Arkadaş, bazılarınız nasıl güzel normalleşiyorsunuz yahu. Nasıl uyduruk bir keder, nasıl göstermelik bir empati sizinkisi… Bazılarının öfkesi de üzüntüsü de o kadar gösteriş uğruna, o kadar öylesine ki… Hop! Bitti.


Oturduğun masayı, yediğini, içtiğini, kombinini… 14 şubat siksokunu kutladı bu insanlar ya, üstüne boy boy paylaşım yaptılar. Sahiden anlamakta zorlanıyorum. Hiçbir şey hissetmedin, hissedermiş gibi yaptın, eyvallah ama az biraz daha saygı duyamaz mıydın?

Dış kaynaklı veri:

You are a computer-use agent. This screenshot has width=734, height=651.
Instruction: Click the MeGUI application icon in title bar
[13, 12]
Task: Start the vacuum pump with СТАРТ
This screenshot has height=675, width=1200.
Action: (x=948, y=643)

Ben de kendimi gerçekçi diye tanımlarım, gelmiş saygıdan bahsediyorum, ne komik, ne yazık… Utanmaz mı hiç insan?

Kimse, kimsenin sahip olduğu yası, hissettiği kederi, öfkeyi, çaresizliği nasıl yaşayacağına karışamaz, dil uzatamaz, haddine de değildir.

Lakin düne kadar ‘dostlar alışverişte görsün’ şeklinde yaptığınız paylaşımları, dile getirdiğiniz sözleri, tepkileri, acıyı, kederi bu kadar hızlı bir şekilde geride bırakmış olmanız… Yalnızca mide bulandırıcı.

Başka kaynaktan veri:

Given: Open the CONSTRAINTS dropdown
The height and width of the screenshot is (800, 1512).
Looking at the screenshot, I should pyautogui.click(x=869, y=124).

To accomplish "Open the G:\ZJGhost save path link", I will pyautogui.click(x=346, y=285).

'Hayat devam ediyor’ söylemini duymaktan o kadar sıkıldım ki. Etmiyor hayat devam. Devam etmiyor hayat. Bazıları için birinin, birilerinin gidişiyle bitti o devam ettiğini düşündüğün hayat. Hayat devam edecek elbet lakin çok isterdim ettiği şekilde değil de başka, çok başka ya da yahu az da olsa biraz başka şekilde devam etseydi…

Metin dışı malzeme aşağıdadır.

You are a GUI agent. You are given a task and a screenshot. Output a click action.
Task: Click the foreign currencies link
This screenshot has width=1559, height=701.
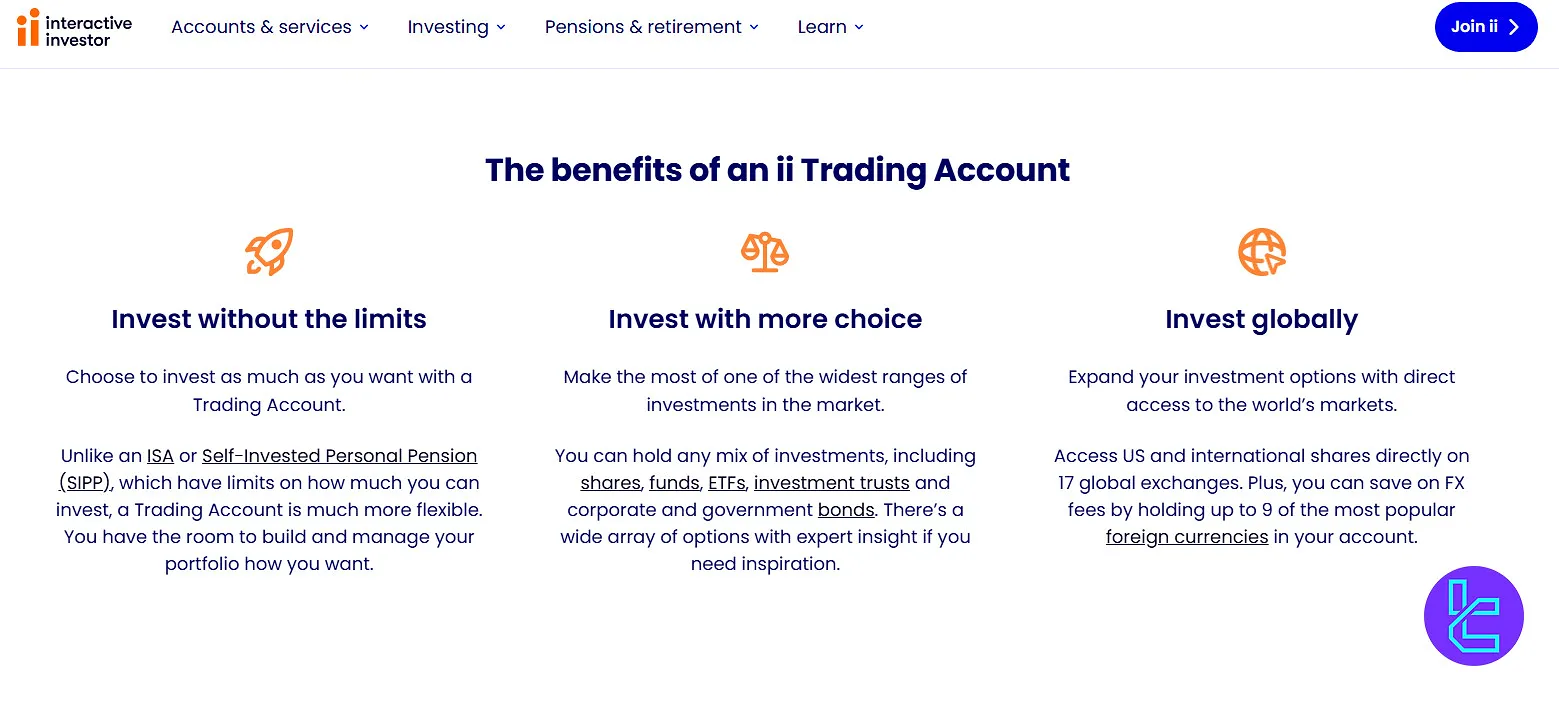coord(1187,536)
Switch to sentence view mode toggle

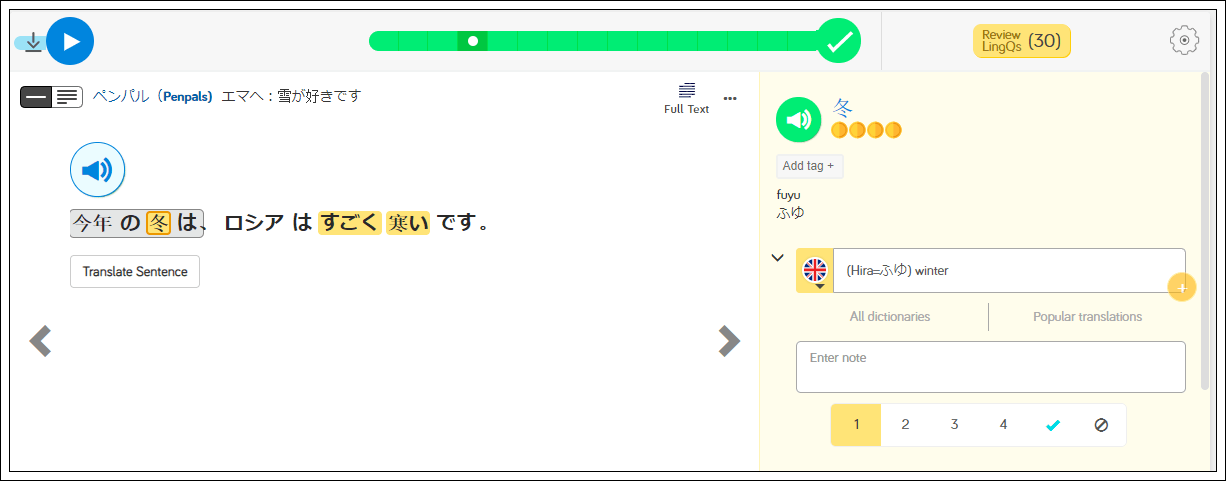[37, 97]
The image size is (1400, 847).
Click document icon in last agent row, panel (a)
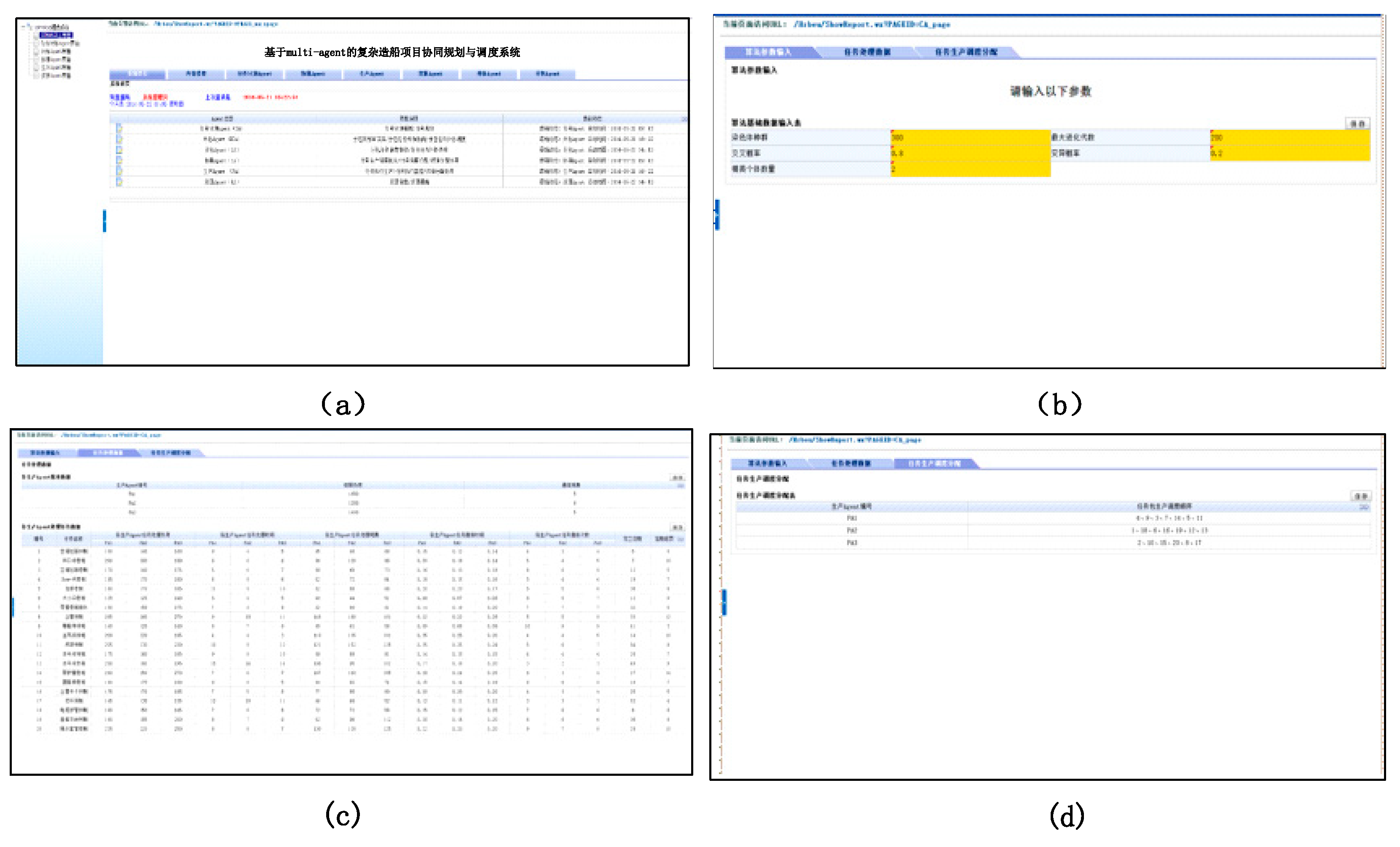point(119,182)
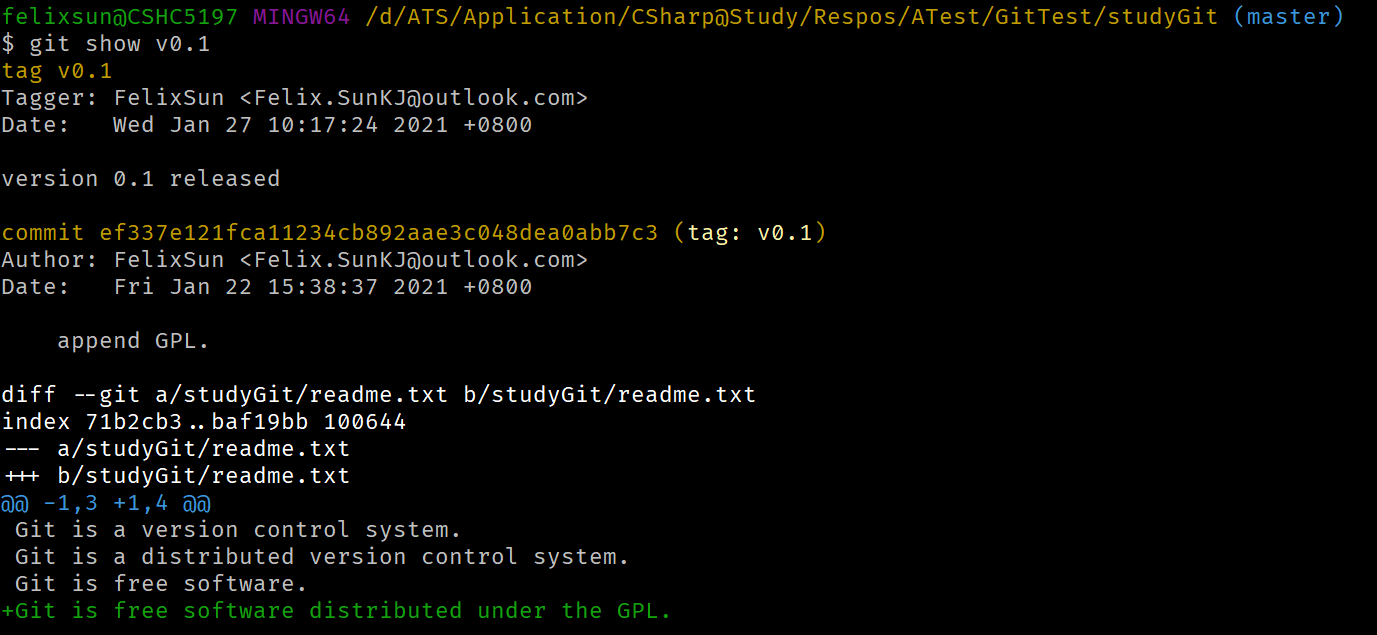1377x635 pixels.
Task: Click the (master) branch label in prompt
Action: [x=1296, y=17]
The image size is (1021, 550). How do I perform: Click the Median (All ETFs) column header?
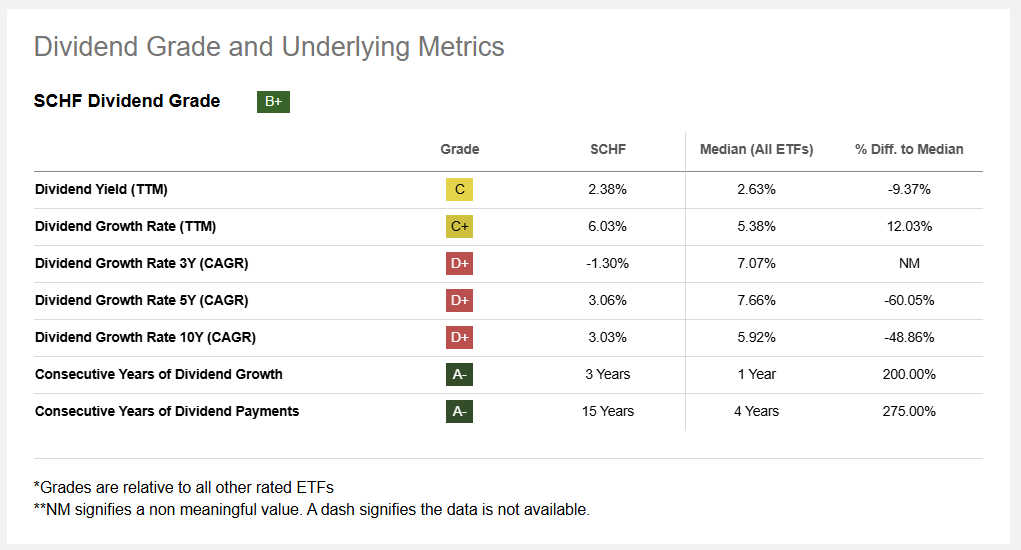tap(756, 149)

Senden yaşamak mahcubiyeti içinde olmanı istemedim ki. Beceremezdin zaten. Yalnız az da olsa sahici bir şekilde kalbin acımış olsun isterdim. Bir kez olsun inanmak isterdim bundan sonra farklı olacağına, artık olacağına, yalvarırım olacağına… 

Sakın yanlış anlama beni, sana değil lafım tabii ki, sana olur mu hiç, zaten sen gayet normal, gayet iyisin, sıkıntı bende, ben iyi değilim, yüreğinden öperim senin.